Online Incident Response Planning under Model Misspecification through Bayesian Learning and Belief Quantization
This addresses the challenge of making fast cyberattack response decisions with incomplete or inaccurate information, offering a practical improvement over existing frameworks that rely on detailed models.
The paper tackles the problem of incident response planning under model misspecification by presenting MOBAL, an online method that iteratively refines models through Bayesian learning and uses quantization for efficient planning. Experiments on the CAGE-2 benchmark show that MOBAL outperforms state-of-the-art methods in adaptability and robustness.

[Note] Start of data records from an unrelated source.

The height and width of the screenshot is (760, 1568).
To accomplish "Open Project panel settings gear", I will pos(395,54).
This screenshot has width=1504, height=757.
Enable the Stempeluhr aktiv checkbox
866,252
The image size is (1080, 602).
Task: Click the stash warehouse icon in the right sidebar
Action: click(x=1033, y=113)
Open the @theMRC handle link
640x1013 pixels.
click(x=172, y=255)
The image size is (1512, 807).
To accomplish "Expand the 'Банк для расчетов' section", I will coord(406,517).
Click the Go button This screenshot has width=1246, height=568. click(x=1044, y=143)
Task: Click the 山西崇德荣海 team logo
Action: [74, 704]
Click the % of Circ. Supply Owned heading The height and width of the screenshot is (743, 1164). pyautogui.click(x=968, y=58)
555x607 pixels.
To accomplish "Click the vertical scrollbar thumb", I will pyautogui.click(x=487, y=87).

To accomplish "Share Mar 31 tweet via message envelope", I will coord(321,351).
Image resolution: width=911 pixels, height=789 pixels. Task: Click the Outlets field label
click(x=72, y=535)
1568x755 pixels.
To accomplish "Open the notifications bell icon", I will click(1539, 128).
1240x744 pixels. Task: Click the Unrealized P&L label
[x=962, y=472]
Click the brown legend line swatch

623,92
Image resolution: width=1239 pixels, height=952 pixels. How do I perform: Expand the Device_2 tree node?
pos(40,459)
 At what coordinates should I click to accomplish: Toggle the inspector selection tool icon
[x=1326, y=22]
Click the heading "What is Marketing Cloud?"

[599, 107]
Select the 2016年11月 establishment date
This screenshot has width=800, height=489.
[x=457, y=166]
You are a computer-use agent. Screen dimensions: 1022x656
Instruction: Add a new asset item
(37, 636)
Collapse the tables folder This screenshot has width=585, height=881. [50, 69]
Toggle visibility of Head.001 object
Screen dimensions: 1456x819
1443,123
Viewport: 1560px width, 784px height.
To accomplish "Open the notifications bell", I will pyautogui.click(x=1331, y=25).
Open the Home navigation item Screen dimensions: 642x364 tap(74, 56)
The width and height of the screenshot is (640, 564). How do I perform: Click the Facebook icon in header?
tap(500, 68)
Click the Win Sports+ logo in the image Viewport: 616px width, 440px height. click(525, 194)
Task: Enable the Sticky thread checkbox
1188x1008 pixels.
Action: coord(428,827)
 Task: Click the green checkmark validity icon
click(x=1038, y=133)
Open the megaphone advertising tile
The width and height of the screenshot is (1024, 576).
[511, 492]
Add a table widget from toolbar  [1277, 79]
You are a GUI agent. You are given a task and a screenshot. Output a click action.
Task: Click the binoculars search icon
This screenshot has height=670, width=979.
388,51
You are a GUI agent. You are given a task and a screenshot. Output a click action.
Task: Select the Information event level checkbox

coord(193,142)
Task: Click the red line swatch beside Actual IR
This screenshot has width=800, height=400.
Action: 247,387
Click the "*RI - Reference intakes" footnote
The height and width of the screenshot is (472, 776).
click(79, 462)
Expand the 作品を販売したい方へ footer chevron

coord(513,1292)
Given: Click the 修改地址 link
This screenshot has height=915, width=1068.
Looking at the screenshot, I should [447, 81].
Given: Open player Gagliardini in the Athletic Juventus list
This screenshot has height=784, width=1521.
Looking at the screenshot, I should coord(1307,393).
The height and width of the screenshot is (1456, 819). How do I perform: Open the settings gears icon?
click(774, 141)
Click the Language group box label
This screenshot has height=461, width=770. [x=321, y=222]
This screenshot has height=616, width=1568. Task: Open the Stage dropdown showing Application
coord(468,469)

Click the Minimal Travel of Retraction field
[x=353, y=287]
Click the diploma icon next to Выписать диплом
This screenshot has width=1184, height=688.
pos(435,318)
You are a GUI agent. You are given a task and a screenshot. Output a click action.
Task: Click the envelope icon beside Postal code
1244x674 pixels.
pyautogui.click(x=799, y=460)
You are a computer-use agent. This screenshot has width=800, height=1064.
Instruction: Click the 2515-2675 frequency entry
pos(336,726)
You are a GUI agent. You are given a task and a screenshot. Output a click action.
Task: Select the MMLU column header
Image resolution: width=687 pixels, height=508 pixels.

Effective responses to cyberattacks require fast decisions, even when information about the attack is incomplete or inaccurate. However, most decision-support frameworks for incident response rely on a detailed system model that describes the incident, which restricts their practical utility. In this paper, we address this limitation and present an online method for incident response planning under model misspecification, which we call MOBAL: Misspecified Online Bayesian Learning. MOBAL iteratively refines a conjecture about the model through Bayesian learning as new information becomes available, which facilitates model adaptation as the incident unfolds. To determine effective responses online, we quantize the conjectured model into a finite Markov model, which enables efficient response planning through dynamic programming. We prove that Bayesian learning is asymptotically consistent with respect to the information feedback. Additionally, we establish bounds on misspecification and quantization errors. Experiments on the CAGE-2 benchmark show that MOBAL outperforms the state of the art in terms of adaptability and robustness to model misspecification.